╭─ Texto fornecido
Uso enteógeno da Jurema

O próprio termo comporta múltiplas denotações, associadas em um simbolismo complexo. Além do sentido botânico, a palavra Jurema designa ainda pelo menos três outros significados: preparado líquido à base de elementos do vegetal, de uso medicinal ou místico, externo e interno, como a bebida sagrada, “vinho da Jurema”; cerimônia mágico-religiosa, liderada por pajés, xamãs, curandeiros, rezadeiras, pais de santo, mestras ou mestres juremeiros que preparam e bebem este “vinho” e/ou dão a beber a iniciados ou a clientes; e a Jurema como sendo uma entidade espiritual, uma “cabocla” ou divindade evocada tanto por indígenas quanto pelos herdeiros de cultos afro-brasileiros, o Catimbó e a Umbanda. A casca da raiz da Jurema tem um papel interessante na história passada e presente do xamanismo psicodélico. É a única planta conhecida que pode ser usada numa poção para beber que, sem a ajuda de outra planta, induz experiências visionárias semelhantes às da ayahuasca. Na história brasileira, era usada no vinho da Jurema, uma cerimônia de preparação e ingestão desta planta. A Jurema é uma fonte comum para os ocidentais prepararem uma poção com uma farmacologia (uma planta inibidora da MAO – Mono Amino Oxidase e outra com DMT) semelhante ao que se faz com a ayahuasca.
╰─
╭─ Listagem extraída
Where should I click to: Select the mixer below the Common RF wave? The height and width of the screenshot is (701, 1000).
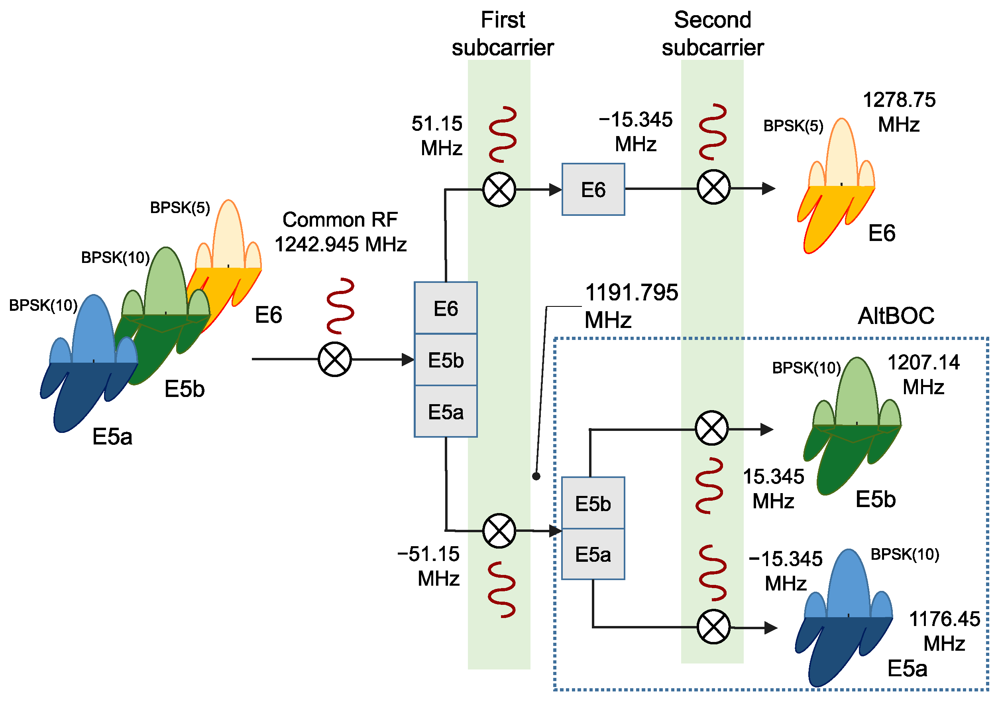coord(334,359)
╰─
╭─ Listagem extraída
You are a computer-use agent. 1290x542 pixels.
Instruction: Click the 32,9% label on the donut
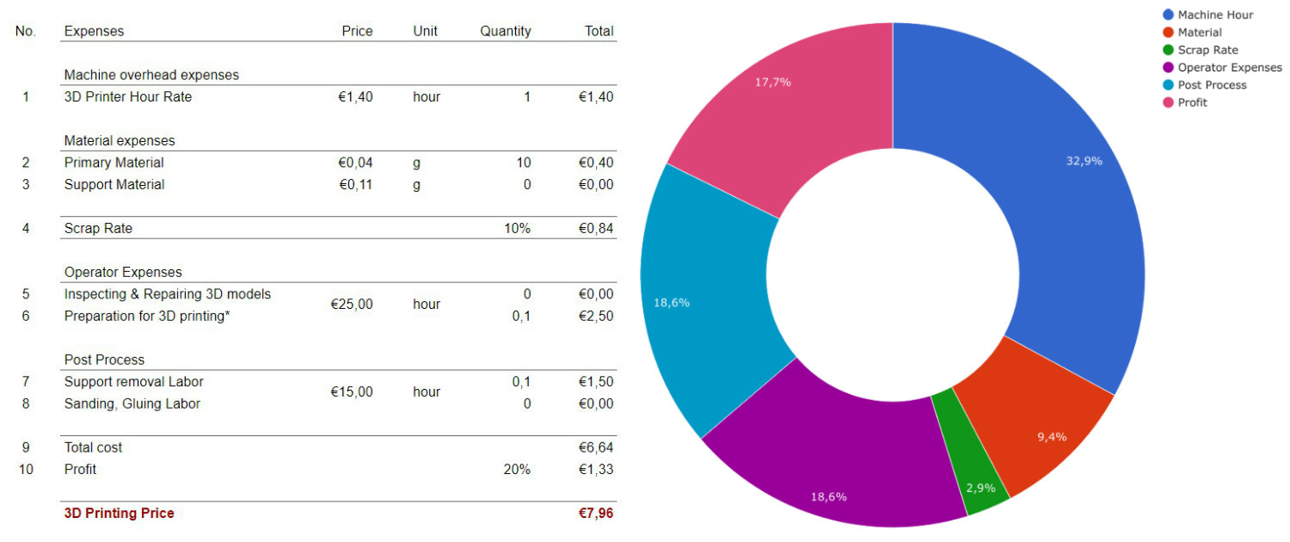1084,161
╰─
O problema =
Passe para o inglês esta frase do texto sobre a Jurema: "É a única planta conhecida que pode ser usada numa poção para beber que, sem a ajuda de outra planta, induz experiências visionárias semelhantes às da ayahuasca." A listagem não tem relação alguma com o texto.

Resultado do exercício =
It is the only known plant that can be used in a drinkable potion that, without the help of another plant, induces visionary experiences similar to those of ayahuasca.